At the core of that effort, announced at the Sapphire user conference here last week, is the companys Cross Applications, a new breed of software that aggregates and automates information across applications.
“We want to go beyond accessing systems on the Internet,” said SAP CEO Hasso Plattner in his keynote address. “We want to build on top of the apps we have today—new applications. We want to exploit the technology we have for collaboration. We want to build systems that enable engineers to work on systems simultaneously on a portal.”
Cross Applications—or xApps, as theyre known at SAP—enable users to leverage technology stacks by moving beyond CRM (customer relationship management) or supplier relationship management through componentized software. Those components will link heterogeneous applications, such as Siebel Software Inc.s CRM or PeopleSoft Inc.s human resources systems.
SAP, of Walldorf, Germany, has identified about 200 potential xApps as a sort of road map for development and is working on four: Sourcing, which is in beta now; Resource and Program Management, which will ship later this year; and Employee Relationship Management and Mergers & Acquisitions, which are under development.
SAP is working with service integrator Accenture Ltd., which built and is selling industry- specific functions such as collaborative and supply chain xApps for the oil and gas industries.
Being developed in SAPs Collaboration Area, xApps use technology from the companys MySAP Technology platform, such as the softwares exchange integration component, portals component and Web Application Server. xApps also incorporate a component of SAPs Business Warehouse software that provides information integration.
Some users here saw xApps as akin to EAI (enterprise application integration) software.
“You have to wonder what xApps are.
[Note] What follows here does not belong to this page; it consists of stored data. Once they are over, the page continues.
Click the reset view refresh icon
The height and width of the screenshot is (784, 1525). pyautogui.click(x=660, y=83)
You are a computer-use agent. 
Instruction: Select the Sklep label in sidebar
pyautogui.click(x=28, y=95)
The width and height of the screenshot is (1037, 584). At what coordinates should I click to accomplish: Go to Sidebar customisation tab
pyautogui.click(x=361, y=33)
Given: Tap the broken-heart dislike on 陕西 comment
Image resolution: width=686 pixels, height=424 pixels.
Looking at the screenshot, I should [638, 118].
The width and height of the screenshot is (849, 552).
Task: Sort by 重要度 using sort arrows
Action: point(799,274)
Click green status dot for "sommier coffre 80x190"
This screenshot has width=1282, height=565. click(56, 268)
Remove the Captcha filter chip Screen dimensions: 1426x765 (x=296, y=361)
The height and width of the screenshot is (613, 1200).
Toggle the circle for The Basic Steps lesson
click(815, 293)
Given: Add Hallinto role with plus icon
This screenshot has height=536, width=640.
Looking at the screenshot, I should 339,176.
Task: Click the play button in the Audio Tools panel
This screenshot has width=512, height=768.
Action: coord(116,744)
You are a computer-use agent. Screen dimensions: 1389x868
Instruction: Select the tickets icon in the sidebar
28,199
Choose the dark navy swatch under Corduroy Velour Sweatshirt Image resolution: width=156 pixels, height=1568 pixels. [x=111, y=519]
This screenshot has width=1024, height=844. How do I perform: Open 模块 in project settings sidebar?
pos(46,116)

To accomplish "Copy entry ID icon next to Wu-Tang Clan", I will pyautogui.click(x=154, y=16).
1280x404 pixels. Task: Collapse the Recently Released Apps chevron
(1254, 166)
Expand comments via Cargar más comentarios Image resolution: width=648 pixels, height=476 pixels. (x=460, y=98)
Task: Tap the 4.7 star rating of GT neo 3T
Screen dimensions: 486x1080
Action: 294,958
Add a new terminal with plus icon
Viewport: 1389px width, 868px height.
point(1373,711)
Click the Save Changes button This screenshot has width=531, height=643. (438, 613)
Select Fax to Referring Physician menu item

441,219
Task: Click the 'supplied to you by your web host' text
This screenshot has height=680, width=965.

Is it XML? Is it management of messages?” asked Bruce Decock, vice president and CIO at LSI Logic Corp., in Milpitas, Calif. “It seems more PowerPoint now, and .Net is becoming real.”
While acknowledging that other software makers, including EAI and business process management vendors, are also on the cross-application track, analysts say SAP is taking the right steps in assuring its future in e-business.
“Theyre absolutely moving in the right direction [with xApps]. These are applications you sell to a line of business,” said Joshua Greenbaum, an analyst at Enterprise Applications Consulting, a research company in Daly City, Calif. “Line of business has discretionary income, where IT doesnt. IT has reached a saturation point.”